* [PASSAGE FOR REVIEW]:

When Ghana’s President John Mahama invited French President Emmanuel Macron to address the Next Steps Conference on Reparatory Justice in Accra this week, the gesture was meant to signal a new chapter in the global conversation about slavery’s legacy. Instead, it has ignited a fierce backlash from civil society groups who argue the invitation hands France a platform to rehabilitate its image without confronting the full weight of its colonial history.
The conference, convened on 17 June 2026, brings together world leaders, policymakers, and academics to chart practical pathways for addressing the historical wrongs of the trans-Atlantic slave trade and European colonialism. Mahama, who serves as the African Union’s Champion for Reparations, positioned the event as a landmark moment for justice-focused dialogue. But critics see Macron’s presence as something far less noble.
“His presence and address at the summit are deeply problematic, undignified, and an affront to the very cause it claims to advance,” said Atisu Olivia, youth wing leader of the Ho Collective of the Socialist Movement of Ghana. The group called for a boycott of the conference, comparing the invitation to “inviting a rapist to a therapy session.”
The criticism rests on a concrete foundation. France controlled much of Africa for roughly 170 years through the Code Noir, a legal code that defined enslaved people as property. While the French Parliament eventually repealed the statute, critics point out it was never formally nullified—a legal distinction that, they argue, has allowed France to sidestep accountability for the economic plunder and human suffering that followed.
More recently, France abstained from a United Nations resolution declaring the trans-Atlantic slave trade the “greatest crime against humanity.” For many observers, that abstention speaks louder than any diplomatic gesture. “How do we give Macron the voice to speak, when a couple of months ago France could not vote a yes?” Olivia asked. “How does the accused, who has shown no remorse, offered no apology, or shown any accountability, become the central voice in this conference?”
Macron’s recent Africa itinerary has also raised eyebrows. The French president has visited Ghana and Kenya three times in under two months, a pace that coincides with France’s declining influence in the Sahel following the withdrawal of French troops from Mali, Burkina Faso, and Niger. To sceptics, the accelerated diplomacy looks less like genuine engagement and more like a scramble to remain relevant on a continent that is increasingly rejecting French influence.

* [INFORMATION GIVEN]:
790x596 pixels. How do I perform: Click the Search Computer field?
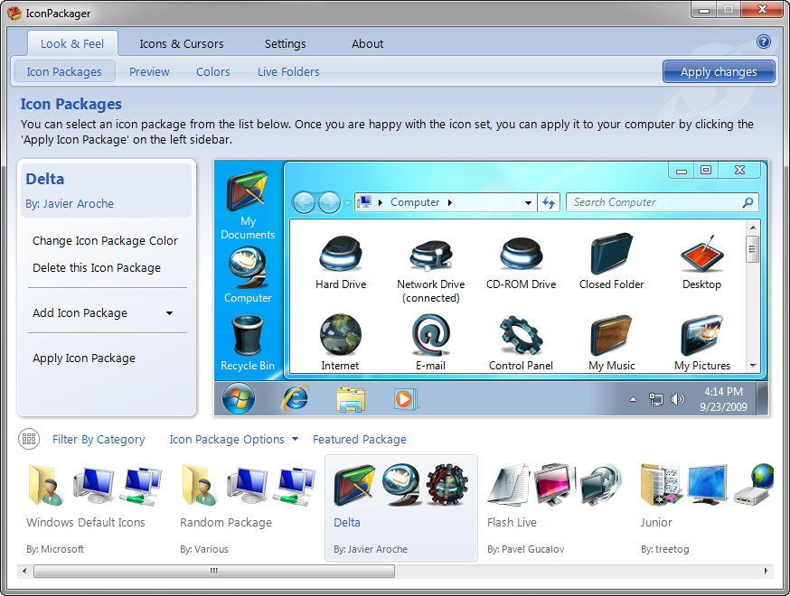pos(654,203)
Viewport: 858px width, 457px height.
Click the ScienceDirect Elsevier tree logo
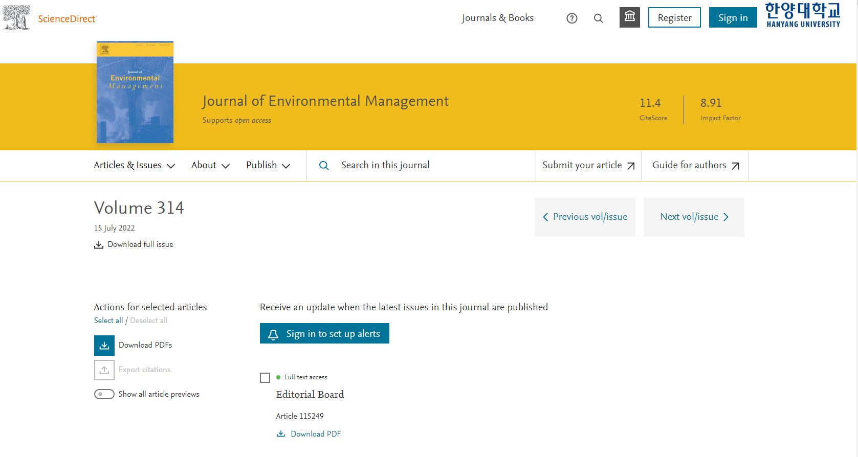16,18
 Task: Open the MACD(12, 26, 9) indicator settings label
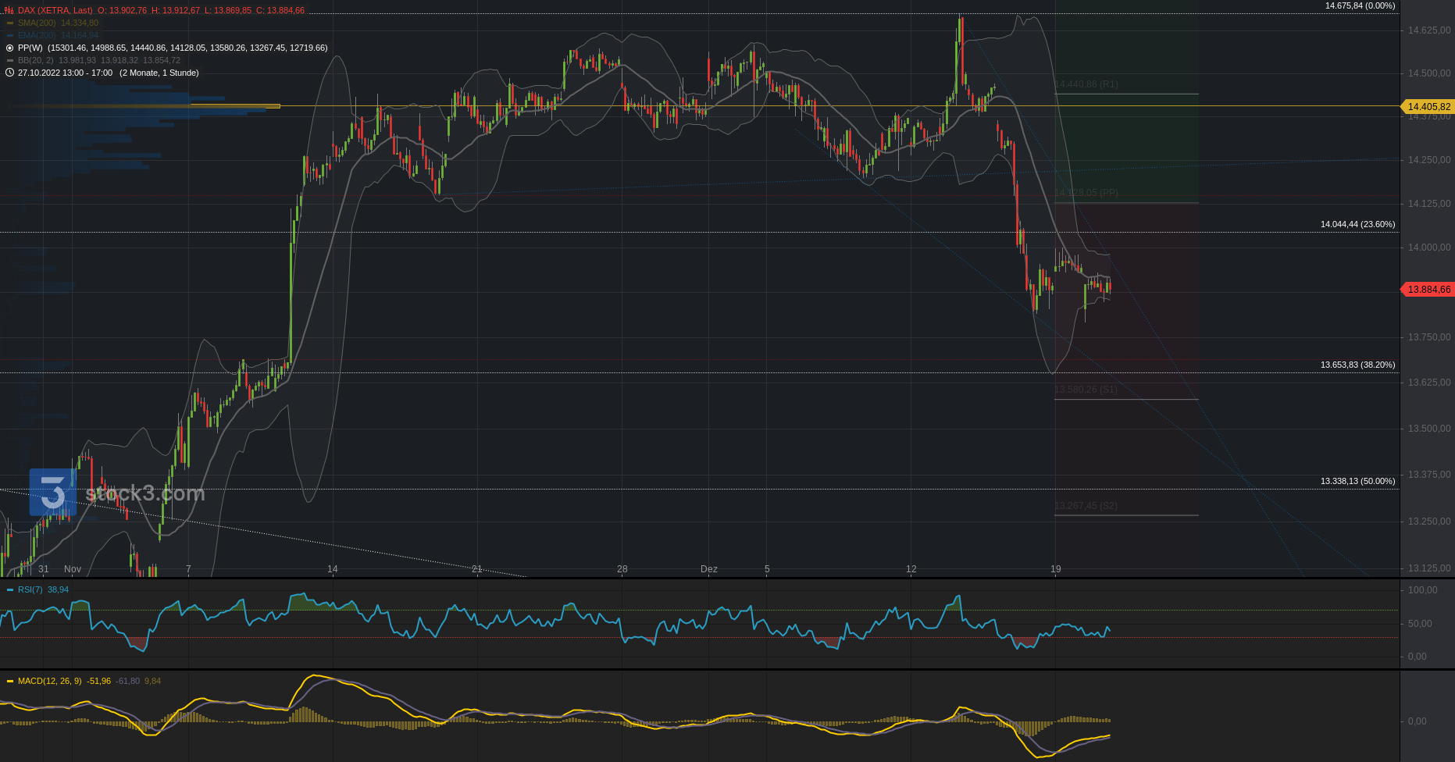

* [TASK REQUIREMENTS]:
A) Reproduce the passage of the article on Macron's invitation to the Accra reparations conference between "The conference, convened" and "far less noble.", inclusive.
B) Resume the article on Macron's invitation to the Accra reparations conference after its final sentence and carry it forward.

* [TASK-BY-TASK RESULTS]:
A)
The conference, convened on 17 June 2026, brings together world leaders, policymakers, and academics to chart practical pathways for addressing the historical wrongs of the trans-Atlantic slave trade and European colonialism. Mahama, who serves as the African Union’s Champion for Reparations, positioned the event as a landmark moment for justice-focused dialogue. But critics see Macron’s presence as something far less noble.

B)
The economic dimension of the complaint is equally pointed. Olivia and other activists highlight the CFA franc—a currency used by 14 West and Central African nations that remains pegged to the euro under arrangements critics describe as neocolonial. “If Emmanuel Macron, as President of France, wants to contribute to Reparatory Justice in Africa, the right thing for him is to start with our brothers and sisters in Francophone West Africa who have suffered for many years under the crisis of the CFA,” Olivia said.
Supporters of the invitation counter that engagement, however imperfect, is preferable to isolation. They argue that bringing former colonial powers to the table—even under uncomfortable circumstances—is the only way to move from symbolic gestures to binding commitments. The conference’s organisers have framed Macron’s participation as an opportunity to hold France accountable in a public forum rather than behind closed doors.
Yet the risk, critics warn, is that the event becomes a stage for French image management rather than a catalyst for genuine reparatory action. If the conference produces warm speeches but no concrete commitments—no restitution of looted artefacts, no renegotiation of exploitative trade arrangements, no formal apology—then the invitation will have served France’s interests far more than Africa’s.
The debate underscores a broader tension in the global reparations movement: whether to engage former colonial powers on terms that might legitimise their carefully curated narratives of reform, or to demand accountability on African terms, with or without their participation. As the Accra conference unfolds, that question remains unanswered.